* [RECORDS FOR THE TASK]:
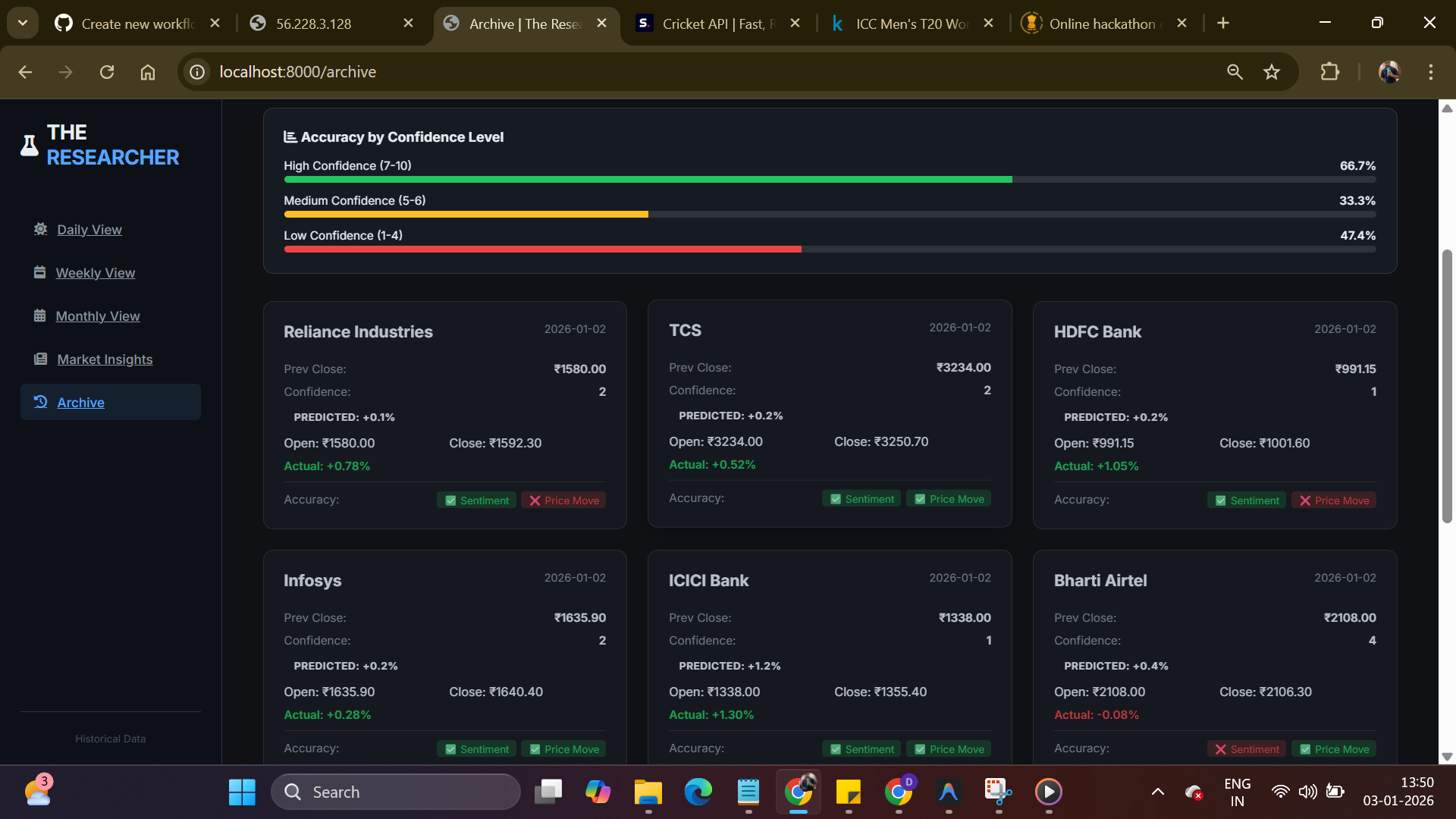Click the Weekly View calendar icon
This screenshot has height=819, width=1456.
tap(39, 272)
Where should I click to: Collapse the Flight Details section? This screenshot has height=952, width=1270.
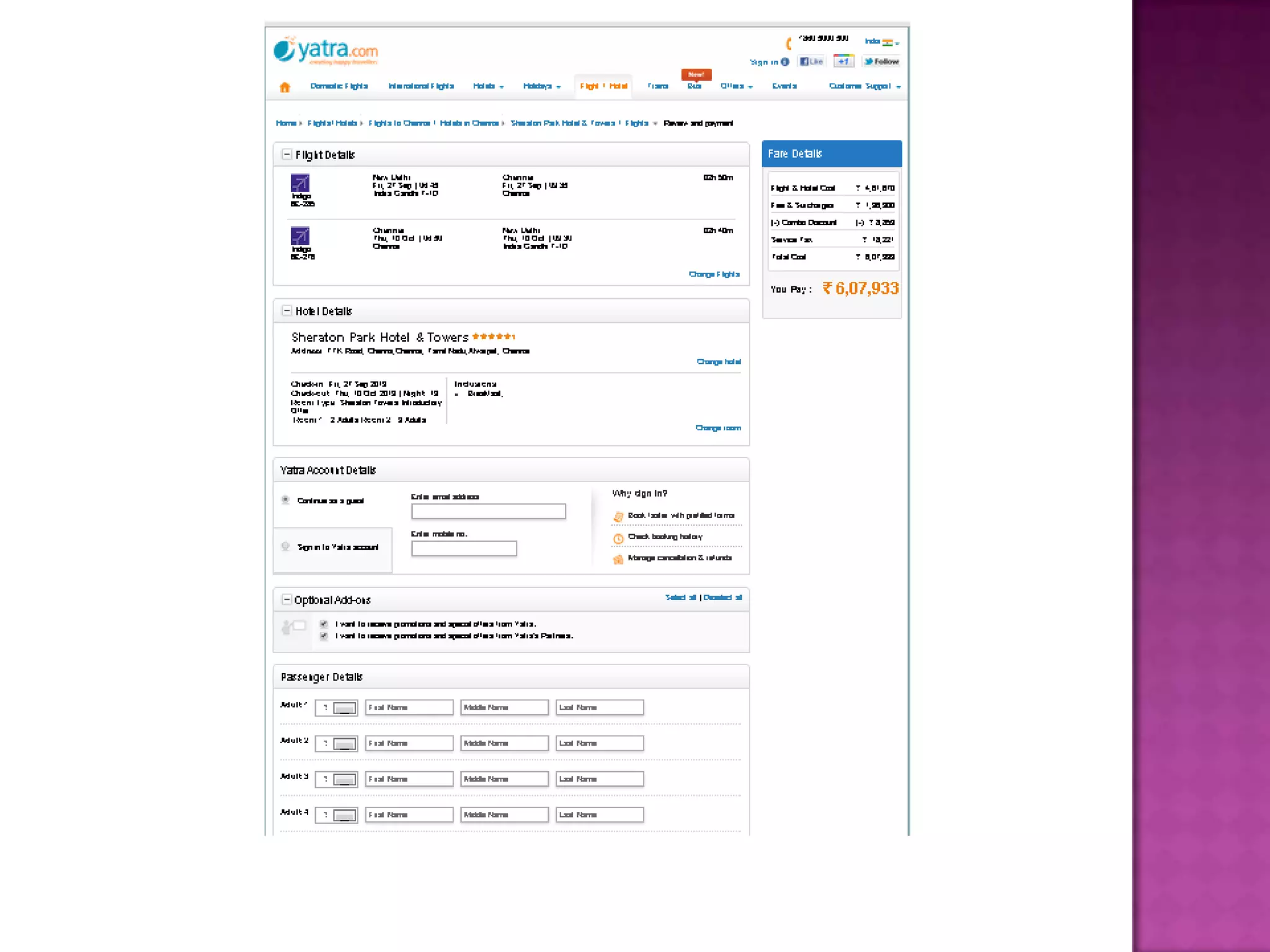pos(286,154)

* [EXERCISE GOAL]: The lines to copy run from the one with "Where should I" through the end of the material. Write them out exactly, leaving out the pictures.

* [RESULT FOR THIS TASK]:
Where should I click to: Collapse the Flight Details section? This screenshot has height=952, width=1270.
pos(286,154)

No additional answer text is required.